__Exercise brief__.
Copy each line of the listing below where the word "computer" turns up.

__Data supplied__.
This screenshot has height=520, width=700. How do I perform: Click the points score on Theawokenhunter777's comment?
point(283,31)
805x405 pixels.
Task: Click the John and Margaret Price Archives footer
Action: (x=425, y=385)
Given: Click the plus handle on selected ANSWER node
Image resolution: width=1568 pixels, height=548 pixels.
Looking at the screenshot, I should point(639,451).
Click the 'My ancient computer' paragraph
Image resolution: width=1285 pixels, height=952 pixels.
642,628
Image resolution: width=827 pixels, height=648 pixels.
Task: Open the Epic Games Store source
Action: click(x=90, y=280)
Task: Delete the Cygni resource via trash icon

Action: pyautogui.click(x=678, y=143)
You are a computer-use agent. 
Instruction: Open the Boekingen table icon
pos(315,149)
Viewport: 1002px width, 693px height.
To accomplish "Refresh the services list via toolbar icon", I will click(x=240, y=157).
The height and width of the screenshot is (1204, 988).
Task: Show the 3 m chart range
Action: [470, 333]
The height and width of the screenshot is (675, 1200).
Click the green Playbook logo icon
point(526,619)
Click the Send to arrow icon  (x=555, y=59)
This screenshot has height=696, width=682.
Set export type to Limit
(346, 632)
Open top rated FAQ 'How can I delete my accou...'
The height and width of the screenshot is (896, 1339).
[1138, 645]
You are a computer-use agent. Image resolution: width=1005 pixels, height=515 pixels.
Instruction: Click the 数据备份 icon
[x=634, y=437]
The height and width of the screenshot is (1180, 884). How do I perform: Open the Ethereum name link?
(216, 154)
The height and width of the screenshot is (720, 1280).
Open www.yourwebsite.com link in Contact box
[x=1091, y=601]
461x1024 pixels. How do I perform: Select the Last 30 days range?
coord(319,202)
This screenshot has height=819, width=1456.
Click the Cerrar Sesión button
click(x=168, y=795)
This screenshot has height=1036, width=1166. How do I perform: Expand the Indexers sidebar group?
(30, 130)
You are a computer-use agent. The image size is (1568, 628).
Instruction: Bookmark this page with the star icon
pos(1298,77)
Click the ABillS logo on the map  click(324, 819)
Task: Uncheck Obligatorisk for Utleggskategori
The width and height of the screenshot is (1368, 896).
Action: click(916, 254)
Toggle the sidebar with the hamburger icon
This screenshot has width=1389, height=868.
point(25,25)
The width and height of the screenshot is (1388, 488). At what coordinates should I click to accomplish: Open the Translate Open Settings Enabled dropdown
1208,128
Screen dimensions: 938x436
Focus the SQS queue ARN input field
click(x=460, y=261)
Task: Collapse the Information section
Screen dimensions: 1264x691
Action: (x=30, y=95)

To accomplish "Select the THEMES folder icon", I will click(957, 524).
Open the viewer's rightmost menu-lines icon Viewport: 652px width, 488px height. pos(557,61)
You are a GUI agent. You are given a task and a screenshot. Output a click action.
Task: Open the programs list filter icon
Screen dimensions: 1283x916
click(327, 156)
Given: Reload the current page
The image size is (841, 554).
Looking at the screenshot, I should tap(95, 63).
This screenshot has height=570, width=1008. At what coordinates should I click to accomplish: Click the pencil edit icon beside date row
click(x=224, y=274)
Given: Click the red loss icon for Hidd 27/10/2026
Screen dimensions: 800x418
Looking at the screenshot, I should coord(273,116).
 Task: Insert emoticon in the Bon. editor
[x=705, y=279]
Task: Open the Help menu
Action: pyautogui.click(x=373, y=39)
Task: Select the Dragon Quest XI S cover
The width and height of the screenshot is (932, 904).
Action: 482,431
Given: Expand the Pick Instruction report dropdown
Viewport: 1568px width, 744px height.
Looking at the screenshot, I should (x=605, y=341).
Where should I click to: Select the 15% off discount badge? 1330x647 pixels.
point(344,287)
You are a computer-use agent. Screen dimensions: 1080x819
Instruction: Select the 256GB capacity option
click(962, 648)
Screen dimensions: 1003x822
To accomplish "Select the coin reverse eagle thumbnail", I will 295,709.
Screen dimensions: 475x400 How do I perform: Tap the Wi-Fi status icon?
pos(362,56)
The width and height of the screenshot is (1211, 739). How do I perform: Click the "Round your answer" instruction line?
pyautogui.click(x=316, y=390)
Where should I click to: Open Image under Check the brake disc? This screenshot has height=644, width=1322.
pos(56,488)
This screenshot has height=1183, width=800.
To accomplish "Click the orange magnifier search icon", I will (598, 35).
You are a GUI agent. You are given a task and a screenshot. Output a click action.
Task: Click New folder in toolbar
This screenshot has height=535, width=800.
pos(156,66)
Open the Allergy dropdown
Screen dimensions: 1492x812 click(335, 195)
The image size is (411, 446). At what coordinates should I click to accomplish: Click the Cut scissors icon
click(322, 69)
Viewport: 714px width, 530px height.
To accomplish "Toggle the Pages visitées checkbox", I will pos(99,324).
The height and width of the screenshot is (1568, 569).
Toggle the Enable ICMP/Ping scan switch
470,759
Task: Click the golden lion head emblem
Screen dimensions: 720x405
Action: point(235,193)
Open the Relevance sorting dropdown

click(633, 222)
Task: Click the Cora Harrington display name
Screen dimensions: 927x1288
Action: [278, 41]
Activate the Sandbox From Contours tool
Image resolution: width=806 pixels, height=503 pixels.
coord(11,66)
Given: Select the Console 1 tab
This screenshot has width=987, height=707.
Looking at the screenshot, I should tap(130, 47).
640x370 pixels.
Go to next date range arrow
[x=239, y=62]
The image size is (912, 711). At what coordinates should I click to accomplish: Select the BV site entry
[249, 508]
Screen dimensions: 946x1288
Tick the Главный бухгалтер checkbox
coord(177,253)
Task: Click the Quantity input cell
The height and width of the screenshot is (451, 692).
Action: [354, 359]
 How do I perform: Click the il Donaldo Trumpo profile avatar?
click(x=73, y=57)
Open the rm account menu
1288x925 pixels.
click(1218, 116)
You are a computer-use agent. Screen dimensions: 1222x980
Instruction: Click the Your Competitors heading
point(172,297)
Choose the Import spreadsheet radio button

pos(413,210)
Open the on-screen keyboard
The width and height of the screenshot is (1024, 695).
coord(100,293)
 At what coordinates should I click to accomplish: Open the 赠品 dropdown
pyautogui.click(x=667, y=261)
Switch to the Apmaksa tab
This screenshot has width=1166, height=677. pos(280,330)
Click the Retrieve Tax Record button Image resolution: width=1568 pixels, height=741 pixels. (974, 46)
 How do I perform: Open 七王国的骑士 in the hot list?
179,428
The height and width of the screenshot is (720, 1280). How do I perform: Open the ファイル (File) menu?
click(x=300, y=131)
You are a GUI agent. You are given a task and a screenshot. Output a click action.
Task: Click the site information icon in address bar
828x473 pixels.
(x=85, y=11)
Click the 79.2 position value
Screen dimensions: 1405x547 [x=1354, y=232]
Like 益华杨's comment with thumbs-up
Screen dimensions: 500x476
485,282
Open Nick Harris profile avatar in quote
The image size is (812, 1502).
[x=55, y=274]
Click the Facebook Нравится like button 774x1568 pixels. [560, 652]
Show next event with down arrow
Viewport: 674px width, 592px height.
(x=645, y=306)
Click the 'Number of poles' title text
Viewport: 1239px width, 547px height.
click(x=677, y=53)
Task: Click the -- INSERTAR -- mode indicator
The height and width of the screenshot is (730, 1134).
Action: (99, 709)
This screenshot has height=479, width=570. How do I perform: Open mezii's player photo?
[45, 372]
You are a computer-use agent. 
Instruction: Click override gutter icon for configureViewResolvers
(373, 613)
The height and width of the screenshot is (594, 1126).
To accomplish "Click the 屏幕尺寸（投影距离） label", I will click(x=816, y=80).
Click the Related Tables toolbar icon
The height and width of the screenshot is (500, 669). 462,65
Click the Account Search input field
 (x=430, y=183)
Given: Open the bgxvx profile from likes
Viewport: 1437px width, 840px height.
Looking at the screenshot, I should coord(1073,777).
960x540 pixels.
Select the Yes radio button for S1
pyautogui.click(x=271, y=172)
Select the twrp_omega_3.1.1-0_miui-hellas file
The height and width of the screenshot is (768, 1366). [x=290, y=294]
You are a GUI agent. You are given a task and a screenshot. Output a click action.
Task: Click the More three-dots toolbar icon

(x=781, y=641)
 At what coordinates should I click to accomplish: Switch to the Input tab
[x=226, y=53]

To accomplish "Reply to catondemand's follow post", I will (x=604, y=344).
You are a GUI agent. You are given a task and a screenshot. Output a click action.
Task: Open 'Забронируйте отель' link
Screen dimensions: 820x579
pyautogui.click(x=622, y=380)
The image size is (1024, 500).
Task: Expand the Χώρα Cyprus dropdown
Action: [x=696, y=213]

__Exercise output__.
Click the 'My ancient computer' paragraph
You are a computer-use agent. 
You are a computer-use agent. Image resolution: width=1005 pixels, height=515 pixels.
You are a computer-use agent. The image size is (1568, 628).
You are a computer-use agent. Screen dimensions: 1080x819
You are a computer-use agent. Screen dimensions: 1222x980
You are a computer-use agent. 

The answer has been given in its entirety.